Market in Kala Ghoda, Fort

 

Can you describe your artistic process? 

I work in the digital space and photograph everything with a mirrorless Sony digital camera. My process involves—pre-editing in Capture One, retouching and post-production in Photoshop, and cataloging in Lightroom.

 

What is your most notable piece? As in, your favorite, or one with an interesting story behind it, or a piece that especially frustrated you, etc. 

For the first time, when I was documenting this project, I noticed a change occurring in me. There is one photo of a homeless woman sitting outside the VT train station under the arches that overwhelmed me. I had never seen the city in such a quiet state, it’s always crowded, it’s always full of people, and due to this emptiness, this was the first time I had the opportunity to notice and appreciate the architecture. My other favorite photo from the project is of the three nuns crossing the street.

 

Homeless Woman, Victoria Terminus Station

 

What do you hope that your work conveys?

The first thought would be that any piece of art should have a mysterious quality to it, it shouldn’t just give away a hundred percent. It should spark a desire in the viewer to want to stop, look at the artwork, and allow them to feel, if not all of it, at least part of what the artist was feeling when they created it.

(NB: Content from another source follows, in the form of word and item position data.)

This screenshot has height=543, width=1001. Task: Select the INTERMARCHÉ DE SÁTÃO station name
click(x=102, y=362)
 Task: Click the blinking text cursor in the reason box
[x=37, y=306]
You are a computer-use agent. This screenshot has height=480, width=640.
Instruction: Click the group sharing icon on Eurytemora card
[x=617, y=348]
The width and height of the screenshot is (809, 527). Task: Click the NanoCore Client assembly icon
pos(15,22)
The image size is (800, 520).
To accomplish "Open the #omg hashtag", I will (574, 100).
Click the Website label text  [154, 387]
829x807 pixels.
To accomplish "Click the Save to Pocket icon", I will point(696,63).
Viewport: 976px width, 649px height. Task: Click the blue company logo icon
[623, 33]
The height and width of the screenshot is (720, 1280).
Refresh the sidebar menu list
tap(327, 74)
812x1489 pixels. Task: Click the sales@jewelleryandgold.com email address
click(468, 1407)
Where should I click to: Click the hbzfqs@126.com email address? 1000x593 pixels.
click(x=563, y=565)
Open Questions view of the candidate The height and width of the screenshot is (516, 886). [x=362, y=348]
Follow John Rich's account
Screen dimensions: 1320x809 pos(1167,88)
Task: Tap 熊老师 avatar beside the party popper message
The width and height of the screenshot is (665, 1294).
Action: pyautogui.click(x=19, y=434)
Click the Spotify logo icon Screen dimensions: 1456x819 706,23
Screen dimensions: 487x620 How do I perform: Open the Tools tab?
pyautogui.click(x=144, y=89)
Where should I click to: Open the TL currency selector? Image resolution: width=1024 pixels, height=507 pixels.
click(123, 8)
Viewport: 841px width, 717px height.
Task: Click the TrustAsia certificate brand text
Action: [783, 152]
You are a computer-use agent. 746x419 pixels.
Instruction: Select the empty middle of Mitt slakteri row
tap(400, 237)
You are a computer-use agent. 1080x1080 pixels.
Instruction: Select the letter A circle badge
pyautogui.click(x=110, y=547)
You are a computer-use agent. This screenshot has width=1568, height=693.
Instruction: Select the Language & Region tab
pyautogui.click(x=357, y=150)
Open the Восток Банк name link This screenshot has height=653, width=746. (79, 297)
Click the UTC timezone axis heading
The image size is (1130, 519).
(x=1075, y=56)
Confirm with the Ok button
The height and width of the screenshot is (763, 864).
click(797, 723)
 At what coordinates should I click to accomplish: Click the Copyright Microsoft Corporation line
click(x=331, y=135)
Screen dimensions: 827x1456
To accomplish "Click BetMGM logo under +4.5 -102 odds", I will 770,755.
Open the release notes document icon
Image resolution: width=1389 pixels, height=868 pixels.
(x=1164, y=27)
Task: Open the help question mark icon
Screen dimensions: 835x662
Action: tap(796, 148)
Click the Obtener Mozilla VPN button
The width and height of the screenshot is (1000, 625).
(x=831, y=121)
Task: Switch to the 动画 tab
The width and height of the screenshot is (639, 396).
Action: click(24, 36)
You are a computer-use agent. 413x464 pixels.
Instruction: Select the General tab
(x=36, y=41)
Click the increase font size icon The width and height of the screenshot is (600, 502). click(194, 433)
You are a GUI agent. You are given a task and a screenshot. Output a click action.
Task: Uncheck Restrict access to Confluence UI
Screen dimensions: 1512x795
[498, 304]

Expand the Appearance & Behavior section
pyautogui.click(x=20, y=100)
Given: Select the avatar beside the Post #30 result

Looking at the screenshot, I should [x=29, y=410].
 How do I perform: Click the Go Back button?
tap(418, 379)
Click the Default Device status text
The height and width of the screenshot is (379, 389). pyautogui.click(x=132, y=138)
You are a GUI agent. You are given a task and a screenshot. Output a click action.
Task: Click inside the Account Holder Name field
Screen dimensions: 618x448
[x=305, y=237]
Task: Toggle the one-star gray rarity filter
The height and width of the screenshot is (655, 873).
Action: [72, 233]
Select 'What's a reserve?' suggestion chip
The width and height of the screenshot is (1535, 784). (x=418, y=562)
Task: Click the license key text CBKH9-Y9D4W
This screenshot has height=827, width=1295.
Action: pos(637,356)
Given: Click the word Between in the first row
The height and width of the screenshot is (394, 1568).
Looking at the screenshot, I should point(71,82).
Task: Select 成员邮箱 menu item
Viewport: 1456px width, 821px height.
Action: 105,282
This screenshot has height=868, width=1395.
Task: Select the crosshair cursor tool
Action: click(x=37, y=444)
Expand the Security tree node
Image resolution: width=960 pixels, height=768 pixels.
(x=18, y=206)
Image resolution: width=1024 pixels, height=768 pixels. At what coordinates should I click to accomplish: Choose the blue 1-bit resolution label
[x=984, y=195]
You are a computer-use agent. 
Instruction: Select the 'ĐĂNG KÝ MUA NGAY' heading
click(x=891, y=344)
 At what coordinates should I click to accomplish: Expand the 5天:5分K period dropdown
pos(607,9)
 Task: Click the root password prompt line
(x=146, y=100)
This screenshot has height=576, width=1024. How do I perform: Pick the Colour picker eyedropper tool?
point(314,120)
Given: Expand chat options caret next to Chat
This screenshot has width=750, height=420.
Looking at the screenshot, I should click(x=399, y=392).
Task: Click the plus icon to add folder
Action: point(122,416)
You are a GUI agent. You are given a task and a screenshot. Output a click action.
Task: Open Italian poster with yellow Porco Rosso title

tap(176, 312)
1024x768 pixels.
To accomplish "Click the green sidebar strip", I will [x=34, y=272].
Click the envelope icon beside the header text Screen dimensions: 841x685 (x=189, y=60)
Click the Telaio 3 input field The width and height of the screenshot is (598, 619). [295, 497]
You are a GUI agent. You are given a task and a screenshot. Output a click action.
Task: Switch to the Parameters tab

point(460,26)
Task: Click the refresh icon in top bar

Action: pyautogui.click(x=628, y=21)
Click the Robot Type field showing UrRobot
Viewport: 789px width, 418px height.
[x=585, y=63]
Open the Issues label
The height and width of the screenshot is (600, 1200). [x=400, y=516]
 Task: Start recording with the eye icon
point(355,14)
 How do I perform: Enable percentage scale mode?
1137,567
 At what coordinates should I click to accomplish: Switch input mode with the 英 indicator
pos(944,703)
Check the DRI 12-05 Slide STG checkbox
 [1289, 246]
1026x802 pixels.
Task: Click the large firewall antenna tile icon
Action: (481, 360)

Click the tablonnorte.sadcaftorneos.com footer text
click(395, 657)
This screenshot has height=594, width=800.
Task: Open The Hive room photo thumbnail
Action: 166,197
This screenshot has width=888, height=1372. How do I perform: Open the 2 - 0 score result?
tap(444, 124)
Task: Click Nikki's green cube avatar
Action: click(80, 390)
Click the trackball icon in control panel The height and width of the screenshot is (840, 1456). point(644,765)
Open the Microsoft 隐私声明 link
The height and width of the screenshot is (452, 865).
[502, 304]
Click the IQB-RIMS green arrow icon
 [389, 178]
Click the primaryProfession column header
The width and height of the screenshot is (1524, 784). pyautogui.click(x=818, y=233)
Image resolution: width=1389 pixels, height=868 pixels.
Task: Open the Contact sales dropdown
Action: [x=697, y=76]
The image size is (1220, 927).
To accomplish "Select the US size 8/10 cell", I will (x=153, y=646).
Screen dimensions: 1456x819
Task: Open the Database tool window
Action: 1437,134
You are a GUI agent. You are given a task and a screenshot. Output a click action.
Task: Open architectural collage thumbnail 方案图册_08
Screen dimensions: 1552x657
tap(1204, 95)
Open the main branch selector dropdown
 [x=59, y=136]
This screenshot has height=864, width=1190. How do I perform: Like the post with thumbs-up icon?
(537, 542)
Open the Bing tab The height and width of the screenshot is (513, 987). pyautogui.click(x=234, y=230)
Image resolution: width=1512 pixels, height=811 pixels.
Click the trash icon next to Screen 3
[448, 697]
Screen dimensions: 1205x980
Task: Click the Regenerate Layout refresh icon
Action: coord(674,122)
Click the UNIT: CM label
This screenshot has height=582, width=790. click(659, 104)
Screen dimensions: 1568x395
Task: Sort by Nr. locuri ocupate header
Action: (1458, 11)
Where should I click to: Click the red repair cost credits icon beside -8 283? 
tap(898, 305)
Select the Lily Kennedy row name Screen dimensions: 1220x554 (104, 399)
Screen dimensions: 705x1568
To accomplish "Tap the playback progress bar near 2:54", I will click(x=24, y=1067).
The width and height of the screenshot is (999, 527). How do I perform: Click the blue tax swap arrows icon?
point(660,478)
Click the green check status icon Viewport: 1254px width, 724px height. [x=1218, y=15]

Most of the images from this series remind me those I’ve seen of the city from the 80s and 90s. When I created the image of the nuns crossing the street, that’s what I had in mind. Thereafter, when I published this image and people started viewing it, they also viewed these images from back in the 18-1900s and not from the current day.   

So, for this specific project, I wanted to showcase the way I looked at Mumbai and the way it looked during the pandemic.

I did not have a photographer’s permit but I would still step out, I would pull out my car, every day, and I would photograph the city. I was constantly apprehensive about being caught by the police and having my car impounded but I kept going nevertheless.

As a documentary photographer, you know you are compromising your safety in order to properly document what others are not willing to.

 

 

Carter Road, Bandra West

 

What’s next?

Given the overwhelming response and appreciation I’ve received for this series, I’d like to and see myself continuing working with black-and-white images and in the documentary space in the future. I also see myself marrying my fashion work with this kind of photo-journalistic outlook to bring about a twist in my work and the photography world in general.

I also have some new black-and-white work created in New York that was recently featured in Vogue Italia. In my four years of studying and pursuing photography, this is the first time I’ve explored documentary/street style work and I have to say, it’s here to stay!